つまり、▲2七同飛△7八金▲2四歩△7九金▲2三歩成△3一玉の局面で先手玉に△6七角▲同玉△6六飛▲5八玉△6九飛成▲5七玉△5六歩▲同玉△6六竜▲4五玉△3三桂打(参考図)と追って詰む筋があります。
参考図からは▲3三同と△同桂▲3四玉△6四竜▲3五玉△4四竜▲3六玉△3五銀まで。ここで先手玉が2七へ逃げられません。値千金の利かしなのが分かります。
実戦は▲2七同飛△7八金▲2四歩△7九金▲2三歩成△3一玉と検討通りに進んだとき、森内名人が▲6五桂と指しました。▲6五桂は参考図の△3三桂打に▲5四玉から6三へ逃げ出そうとした手です。
ただし、局面は後手勝ち筋になったとみられています。
敵の打ちたいところへ
図は103手目▲2三歩まで。控室では▲2四同角△2三歩▲4六角(△同角に▲7七竜や▲4六同歩でどうか)が検討されていました。
しかし、残り3分の森内名人は▲2三歩とたたきました。
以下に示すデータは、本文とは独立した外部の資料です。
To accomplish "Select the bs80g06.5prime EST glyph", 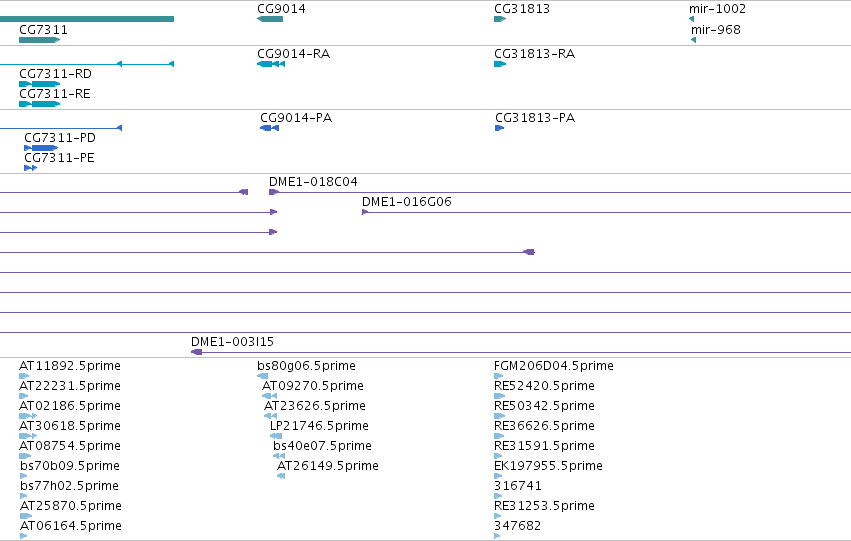I will [x=263, y=376].
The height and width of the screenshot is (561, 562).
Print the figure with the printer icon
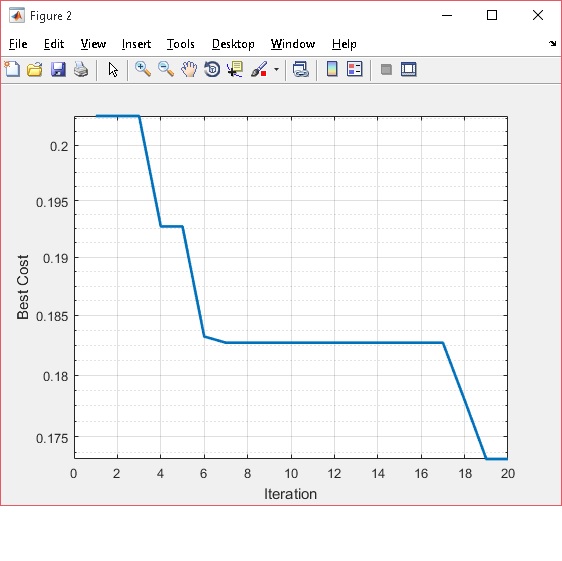pos(81,69)
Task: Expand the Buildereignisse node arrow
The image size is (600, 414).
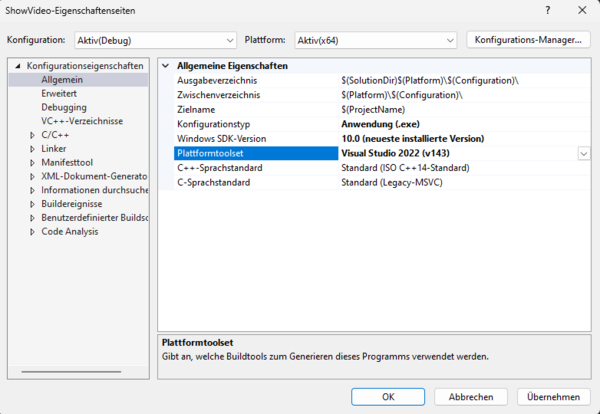Action: click(x=32, y=203)
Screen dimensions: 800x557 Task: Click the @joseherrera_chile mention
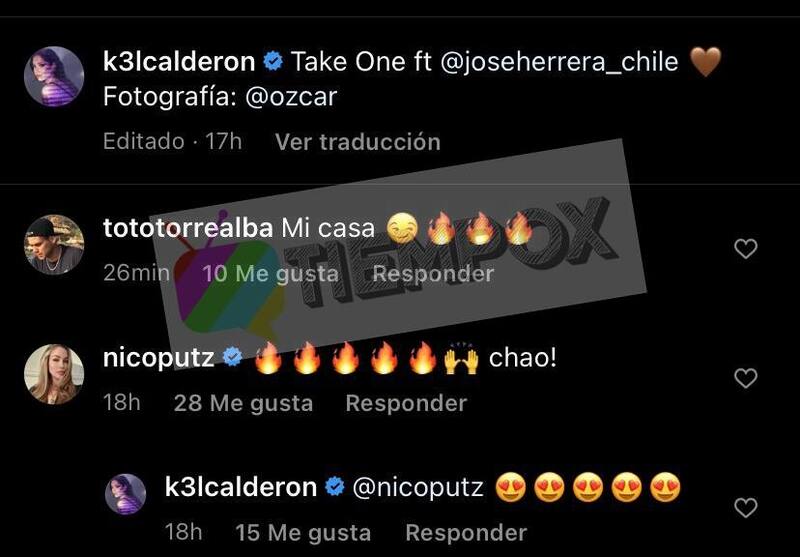(559, 62)
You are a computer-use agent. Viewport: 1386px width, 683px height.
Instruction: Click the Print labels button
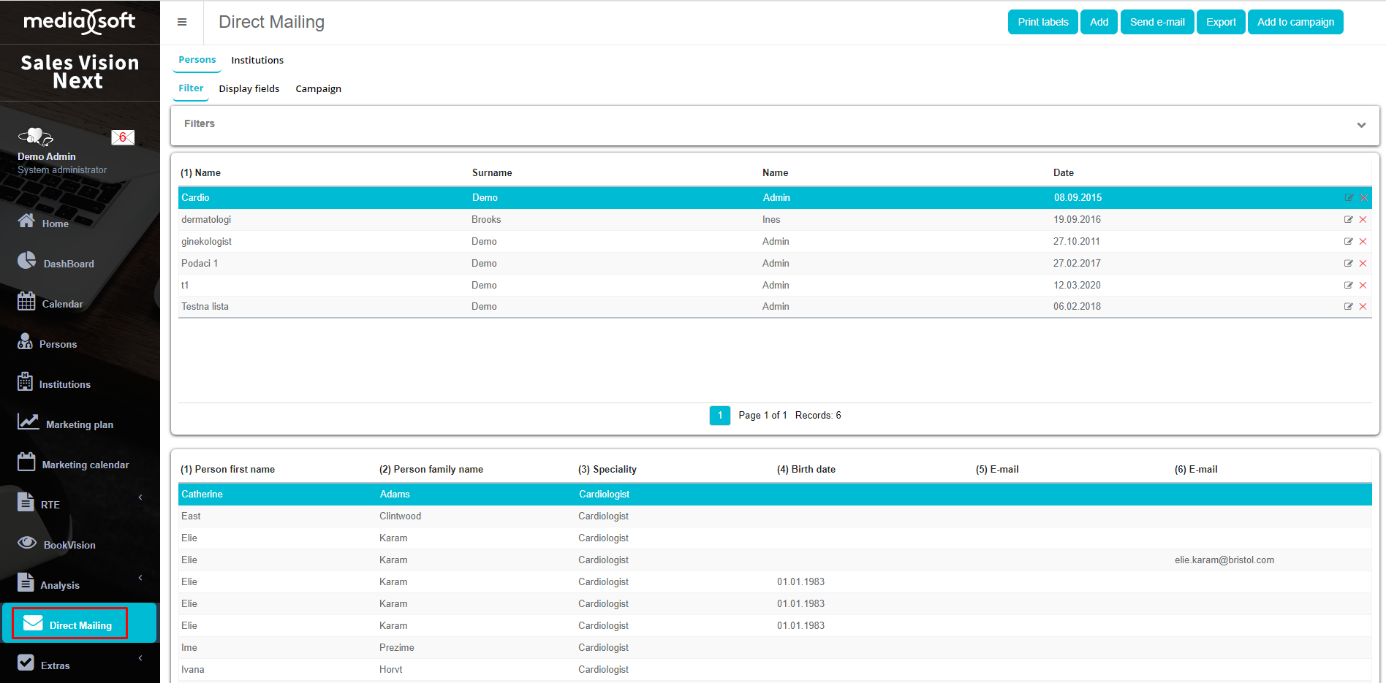pos(1042,22)
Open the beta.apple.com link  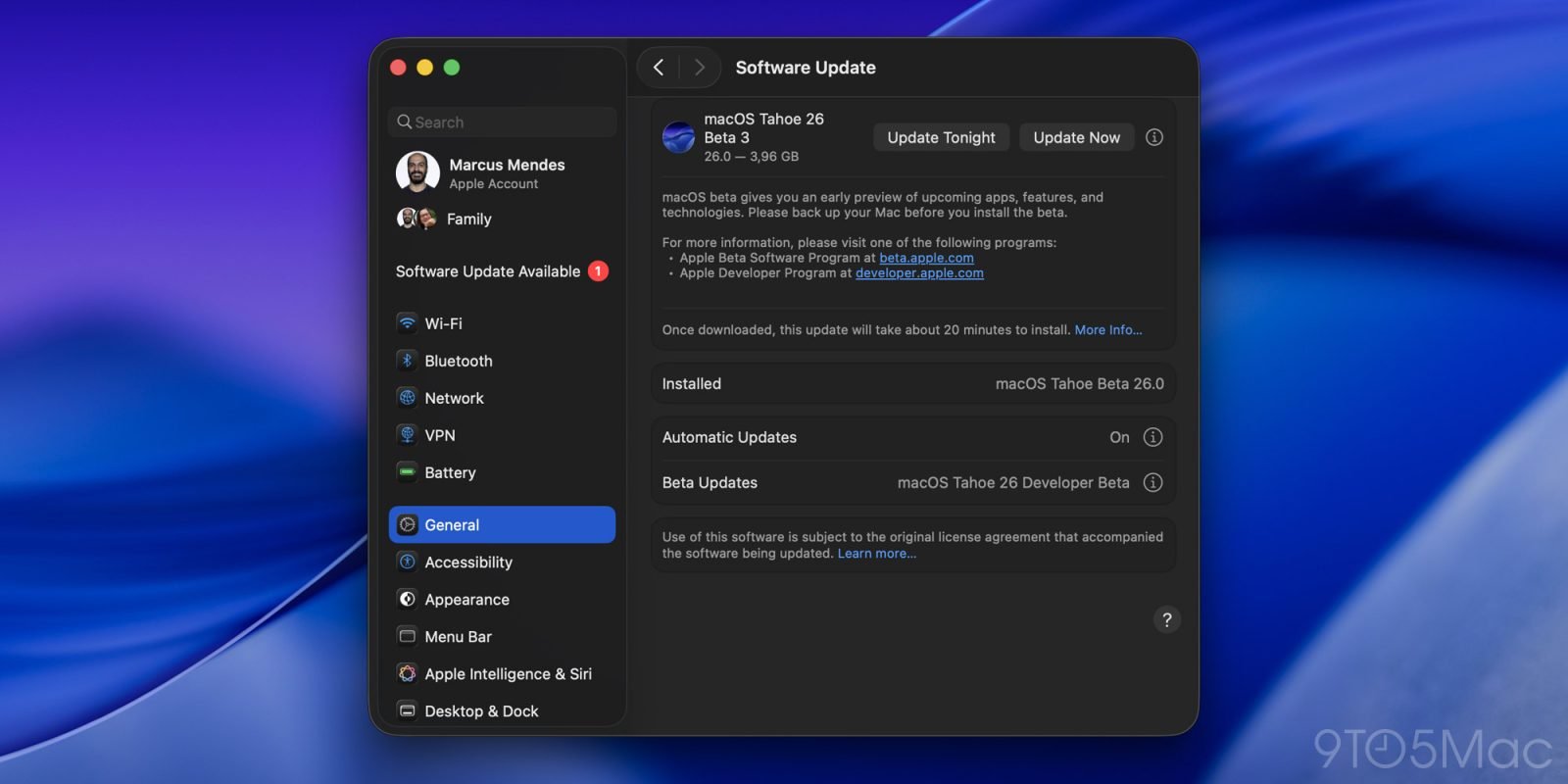pyautogui.click(x=926, y=258)
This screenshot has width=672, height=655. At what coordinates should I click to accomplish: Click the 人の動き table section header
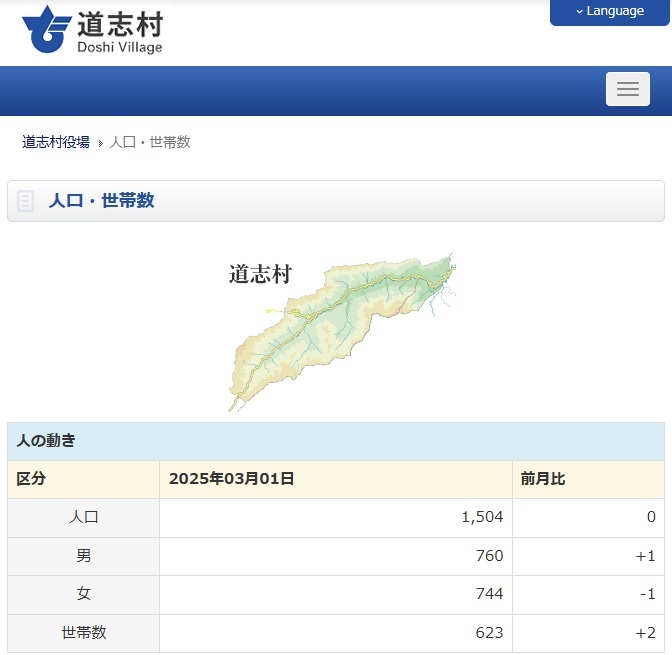click(46, 440)
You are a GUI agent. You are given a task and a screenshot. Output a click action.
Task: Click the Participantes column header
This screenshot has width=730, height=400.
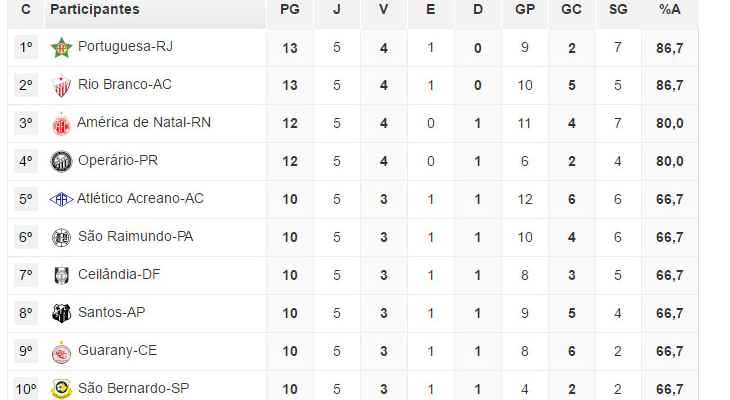pos(95,10)
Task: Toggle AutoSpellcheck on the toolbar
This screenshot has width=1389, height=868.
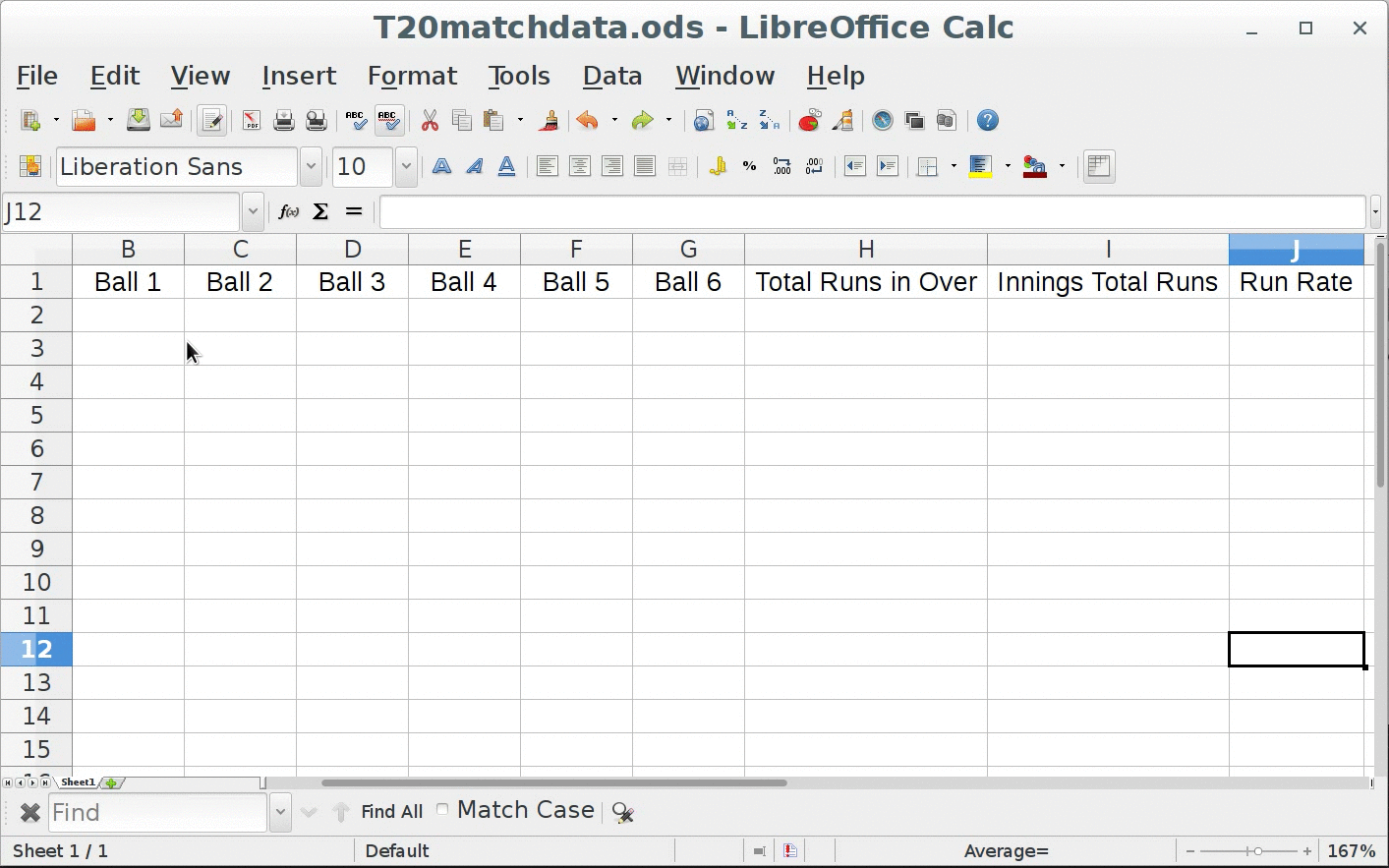Action: (x=388, y=121)
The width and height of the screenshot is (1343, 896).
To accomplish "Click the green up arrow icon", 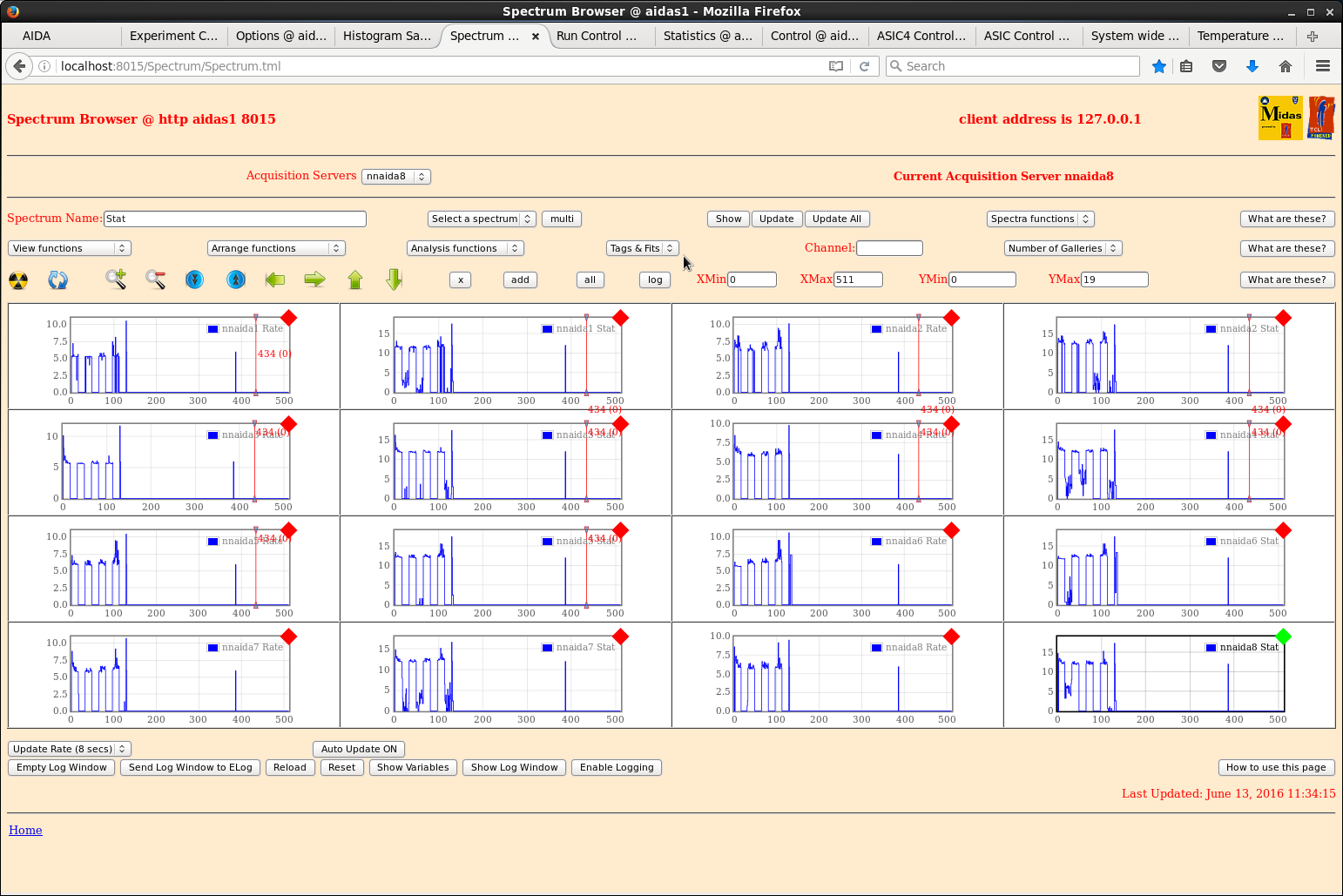I will 354,280.
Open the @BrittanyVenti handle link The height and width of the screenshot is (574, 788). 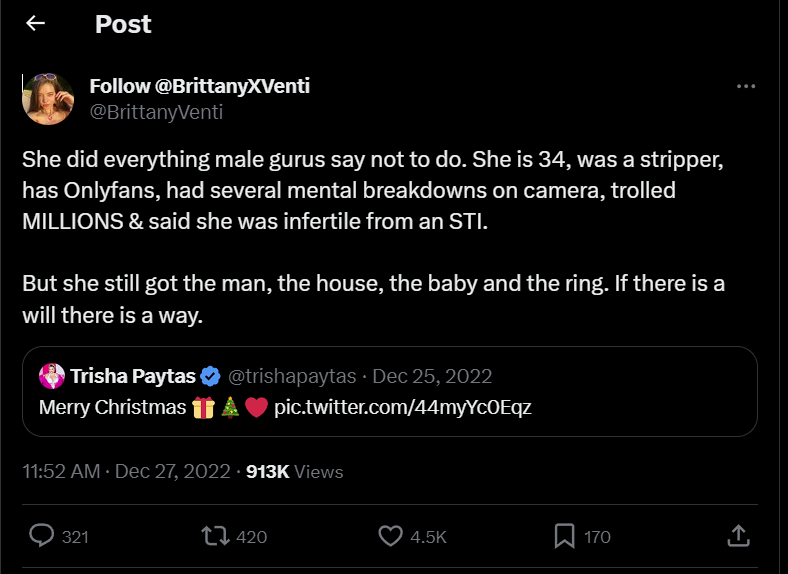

▲2四角と銀は取れても△2三歩で固められてしまう。それならば、▲2三歩と「敵の打ちたいところへ打て」で後手陣を薄くする方がよいとみたようです。
以下実戦は△2三同金▲2五歩と進みました。そこで△7八金▲2四歩△7九金(参考図)が先手玉への詰めろではないようです。よって、後手は参考図の△7九金(角を取る)ではなく、△6九飛▲5九歩△7九金と詰めろを続ける手順を調べています。
終盤の一手争い。あらゆる変化で詰む詰まないが関係してきます。それを秘術を尽くして正しく判断しなければなりません。渡辺竜王は終盤での長考に入りました。
ついに攻め合いへ
図は95手目▲2五歩まで。森内名人の反撃です。控室で検討されている変化も激しいものばかりです。
(1)△6七金打▲同竜△同金▲同玉△8八角成▲同角△8七飛▲6六玉△8八飛成▲2四歩△2七歩▲同飛△2六歩▲2三銀(参考1図)
(2)△7七金打▲同桂△同歩成▲同銀△同金▲2四歩△7八金▲2三銀(参考2図)
(3)△7七歩成▲同桂△7六歩▲2四歩△7七歩成▲2五香△2七歩▲同飛△7八と▲2三歩成△3一玉▲3二と△同金▲2一香成△4二玉▲5四歩(参考3図) いずれも一手争いの変化です。 実戦では渡辺竜王が(2)△7七金打を選び、以下▲同桂△同歩成に森内名人は単に▲2四歩と取り込みました。この方が後手に銀を渡さずにすみます。また、▲7七銀のタイミングをはかる意味もあるようです。